On 7 July 2026, the President of Zimbabwe H.E. Emmerson Mnangagwa, signed Constitutional Amendment No. 3 (CAB3) into law in Zimbabwe. The amendments, described as wide-ranging, include provisions that extend the electoral term of the President, Parliament, and local authorities from five to seven years, thereby extending the current electoral cycle to 2030 and postponing the next harmonised elections initially expected in 2028. The amendments also change the manner in which the President is elected, removing direct election by citizens and transferring this responsibility to Parliament. These changes represent a significant constitutional shift with far-reaching political and institutional implications.

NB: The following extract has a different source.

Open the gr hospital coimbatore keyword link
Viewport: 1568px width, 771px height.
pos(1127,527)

The new constitutional arrangements further allow the President to appoint an additional 10 senators, increasing the chamber’s size to 90 from 80. They also relocate aspects of the voter registration process from the Zimbabwe Electoral Commission (ZEC) to the Registrar General, while a commission is expected to determine delimitation. In the same context, the amendment also reports the scrapping of public interviews for the judiciary. Taken together, these measures indicate that the implications of the amendment extend beyond the electoral timeline, affecting governance, representation, administrative processes, and judicial appointment procedures.

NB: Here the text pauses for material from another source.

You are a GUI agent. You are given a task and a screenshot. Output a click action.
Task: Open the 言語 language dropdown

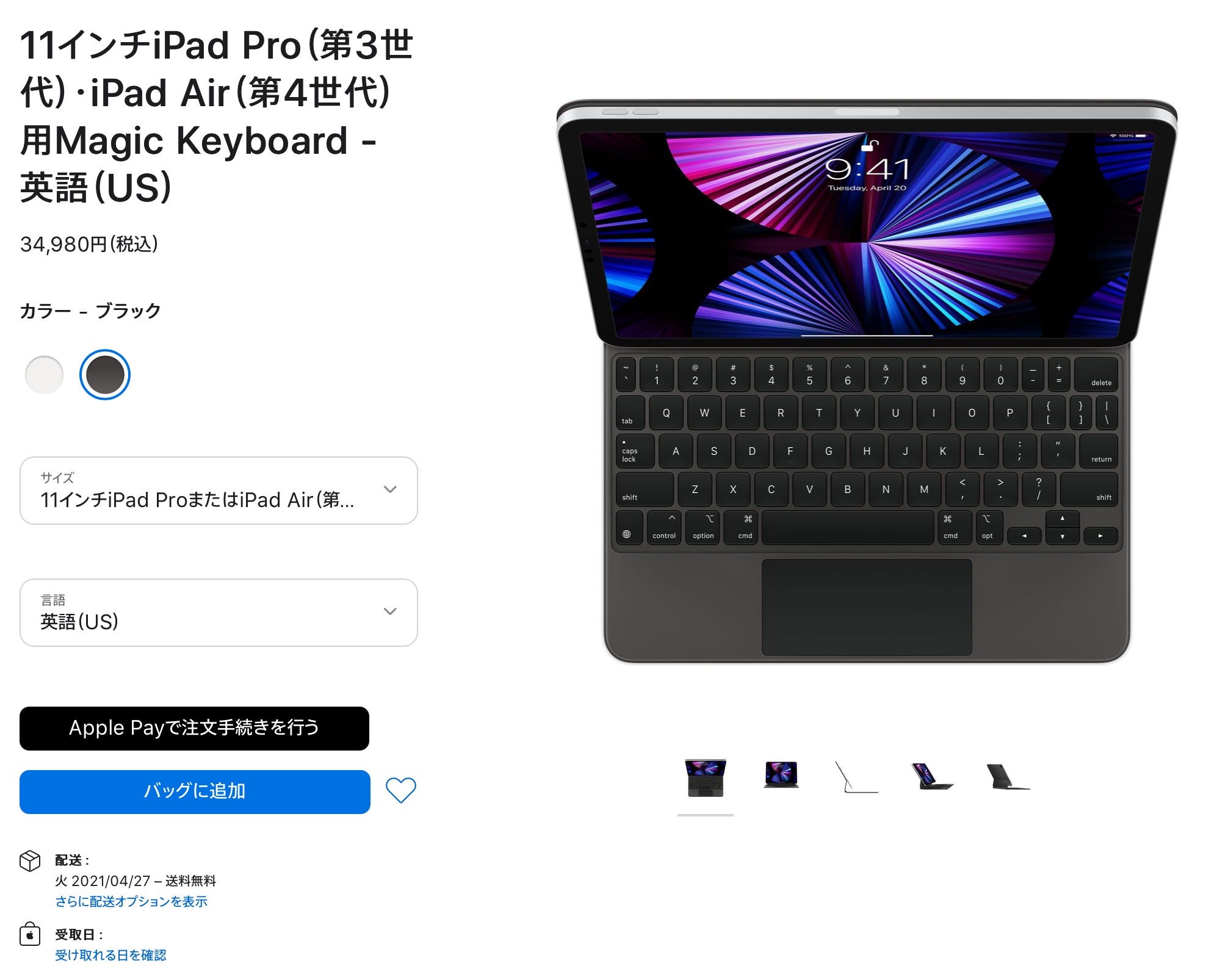tap(219, 613)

Critics of CAB3 argued that, given the nature and effect of the proposed amendments, the changes should have been subjected to a referendum in accordance with Zimbabwe’s constitutional framework. They maintained that altering the duration of elected terms and the electoral system without a direct public vote undermined constitutional safeguards and the principle of popular sovereignty. The decision not to pursue a referendum therefore became a major point of legal and political contestation, raising questions among opponents regarding the legitimacy and acceptance of any constitutional order extending beyond the electoral cycle originally set to end in 2028.